Summary of evidence and expert commentary
Patients with GERD after RYGB should start with PPIs. In most cases, GERD symptoms will improve. For patients with refractory GERD, a thorough diagnostic workup is needed to determine potential causes of GERD. If an anatomical cause (e.g., large pouch, hiatal hernia, candy cane syndrome) is identified, a revisional surgery is possibly the best treatment option.
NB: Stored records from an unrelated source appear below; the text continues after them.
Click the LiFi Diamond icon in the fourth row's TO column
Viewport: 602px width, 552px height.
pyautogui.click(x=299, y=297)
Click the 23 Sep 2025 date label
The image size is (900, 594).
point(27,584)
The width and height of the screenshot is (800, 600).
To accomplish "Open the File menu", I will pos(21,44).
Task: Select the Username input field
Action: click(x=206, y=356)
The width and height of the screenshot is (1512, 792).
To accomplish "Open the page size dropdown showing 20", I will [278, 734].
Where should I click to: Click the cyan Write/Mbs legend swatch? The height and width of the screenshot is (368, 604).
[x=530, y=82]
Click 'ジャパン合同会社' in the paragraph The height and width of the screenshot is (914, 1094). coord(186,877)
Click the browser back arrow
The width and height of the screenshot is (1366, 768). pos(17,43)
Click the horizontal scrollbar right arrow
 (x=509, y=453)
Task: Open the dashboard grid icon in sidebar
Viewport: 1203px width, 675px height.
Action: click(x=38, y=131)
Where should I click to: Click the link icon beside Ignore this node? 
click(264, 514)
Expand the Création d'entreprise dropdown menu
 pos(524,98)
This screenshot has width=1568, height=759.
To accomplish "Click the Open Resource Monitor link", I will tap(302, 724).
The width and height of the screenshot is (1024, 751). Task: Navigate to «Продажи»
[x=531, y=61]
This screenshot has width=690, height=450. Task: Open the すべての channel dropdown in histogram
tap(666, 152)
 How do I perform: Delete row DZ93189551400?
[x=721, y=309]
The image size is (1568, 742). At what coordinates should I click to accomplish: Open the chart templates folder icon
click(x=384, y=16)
Novel endoscopic procedures have shown promising results, but further studies with longer follow-up are needed to strongly recommend them to treat GERD in these patients.
Conclusions
RYGB remains the ideal operation for patients with severe obesity and GERD. However, we should be aware that some patients might not improve their reflux and others can even develop de novo GERD after RYGB. Although the majority of patients can be effectively managed with medical therapy, some may require endoscopic or surgical treatment. Therefore, critical technical elements of the operation should be considered to reduce the risk of postoperative gastroesophageal reflux.
Footnotes
Disclosure Statement
No competing financial interests exist.
Funding Information
No funding was received for this article.